Even simple things like how joins affect performance of a query are invaluable in production. There are many features of many database engines that make things easier conceptually, but may introduce gotchas in performance if not thought of clearly.

Know your database engine execution process and plan for it.


For a middle-of-the-road professional developer who uses databases a lot (writing/maintaining queries daily or almost daily), I think the expectation should be the same as any other field: You wrote one in college.

Every C++ geek wrote a string class in college. Every graphics geek wrote a raytracer in college. Every web geek wrote interactive websites (usually before we had "web frameworks") in college. Every hardware nerd (and even software nerds) built a CPU in college. Every physician dissected an entire cadaver in college, even if she's only going to take my blood pressure and tell me my cholesterol is too high today. Why would databases be any different?

Unfortunately, they do seem different, today, for some reason. People want .NET programmers to know how strings work in C, but the internals of your RDBMS shouldn't concern you too much.

It's virtually impossible to get the same level of understanding from just reading about them, or even working your way down from the top. But if you start at the bottom and understand each piece, then it's relatively easy to figure out the specifics for your database. Even things that lots of database geeks can't seem to grok, like when to use a non-relational database.

Maybe that's a bit strict, especially if you didn't study computer science in college. I'll tone it down some: You could write one today, completely, from scratch. I don't care if you know the specifics of how the PostgreSQL query optimizer works, but if you know enough to write one yourself, it probably won't be too different from what they did. And you know, it's really not that hard to write a basic one.


The order of columns in a non-unique index is important.

The first column should be the column that has the most variability in its content (i.e. cardinality).

This is to aid SQL Server ability to create useful statistics in how to use the index at runtime.


Understand the tools that you use to program the database!!!

I wasted so much time trying to understand why my code was mysteriously failing.

If you're using .NET, for example, you need to know how to properly use the objects in the System.Data.SqlClient namespace. You need to know how to manage your SqlConnection objects to make sure they are opened, closed, and when necessary, disposed properly.

You need to know that when you use a SqlDataReader, it is necessary to close it separately from your SqlConnection.
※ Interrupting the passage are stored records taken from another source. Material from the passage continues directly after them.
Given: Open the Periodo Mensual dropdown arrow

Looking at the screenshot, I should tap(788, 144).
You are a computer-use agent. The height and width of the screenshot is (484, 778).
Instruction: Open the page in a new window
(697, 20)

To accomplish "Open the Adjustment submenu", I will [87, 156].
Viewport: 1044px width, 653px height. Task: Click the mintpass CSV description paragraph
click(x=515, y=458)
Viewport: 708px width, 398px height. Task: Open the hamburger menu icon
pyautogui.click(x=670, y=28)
You need to understand how to keep connections open when appropriate to how to minimize the number of hits to the database (because they are relatively expensive in terms of computing time).


  • Basic SQL skills.
  • Indexing.
  • Deal with different incarnations of DATE/ TIME/ TIMESTAMP.
  • JDBC driver documentation for the platform you are using.
  • Deal with binary data types (CLOB, BLOB, etc.)

For some projects, and Object-Oriented model is better.

For other projects, a Relational model is better.


The impedance mismatch problem, and know the common deficiencies or ORMs.


RDBMS Compatibility

Look if it is needed to run the application in more than one RDBMS. If yes, it might be necessary to:

  • avoid RDBMS SQL extensions
  • eliminate triggers and store procedures
  • follow strict SQL standards
  • convert field data types
  • change transaction isolation levels

Otherwise, these questions should be treated separately and different versions (or configurations) of the application would be developed.


Don't depend on the order of rows returned by an SQL query.